● **Entries for locating and clicking text and elements**
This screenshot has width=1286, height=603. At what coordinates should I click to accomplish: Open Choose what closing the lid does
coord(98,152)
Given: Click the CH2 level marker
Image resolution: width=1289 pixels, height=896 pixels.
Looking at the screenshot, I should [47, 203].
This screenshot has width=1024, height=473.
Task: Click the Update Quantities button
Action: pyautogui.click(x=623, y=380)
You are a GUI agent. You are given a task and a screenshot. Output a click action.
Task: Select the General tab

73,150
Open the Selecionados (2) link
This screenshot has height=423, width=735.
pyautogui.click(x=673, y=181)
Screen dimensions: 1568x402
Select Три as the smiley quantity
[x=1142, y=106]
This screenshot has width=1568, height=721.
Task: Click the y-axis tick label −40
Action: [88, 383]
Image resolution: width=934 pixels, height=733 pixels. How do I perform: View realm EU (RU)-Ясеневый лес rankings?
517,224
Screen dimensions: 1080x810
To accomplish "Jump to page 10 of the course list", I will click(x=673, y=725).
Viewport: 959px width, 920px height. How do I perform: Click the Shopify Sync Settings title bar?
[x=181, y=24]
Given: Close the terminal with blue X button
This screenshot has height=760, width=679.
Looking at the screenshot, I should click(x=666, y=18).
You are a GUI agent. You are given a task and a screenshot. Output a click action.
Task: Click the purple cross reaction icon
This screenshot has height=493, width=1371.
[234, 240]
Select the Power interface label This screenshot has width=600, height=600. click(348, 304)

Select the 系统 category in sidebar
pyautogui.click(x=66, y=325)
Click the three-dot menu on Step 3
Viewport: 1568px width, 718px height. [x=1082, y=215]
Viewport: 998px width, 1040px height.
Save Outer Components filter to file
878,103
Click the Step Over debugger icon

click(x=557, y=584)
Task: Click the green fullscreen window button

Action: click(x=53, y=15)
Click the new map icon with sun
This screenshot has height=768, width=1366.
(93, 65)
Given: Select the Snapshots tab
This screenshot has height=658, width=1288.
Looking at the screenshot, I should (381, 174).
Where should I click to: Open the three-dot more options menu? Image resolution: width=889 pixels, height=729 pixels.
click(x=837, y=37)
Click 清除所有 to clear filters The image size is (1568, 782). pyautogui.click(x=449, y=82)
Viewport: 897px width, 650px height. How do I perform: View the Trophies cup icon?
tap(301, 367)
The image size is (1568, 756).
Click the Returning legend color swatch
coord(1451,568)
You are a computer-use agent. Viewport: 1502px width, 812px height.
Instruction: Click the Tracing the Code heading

● **Required work**
Copy the listing from its first line through the line containing "coord(98,152)", keeping the requests, and shift every coordinate in the answers by adding 24 to it.

● **Reply**
This screenshot has width=1286, height=603. At what coordinates should I click to accomplish: Open Choose what closing the lid does
coord(122,176)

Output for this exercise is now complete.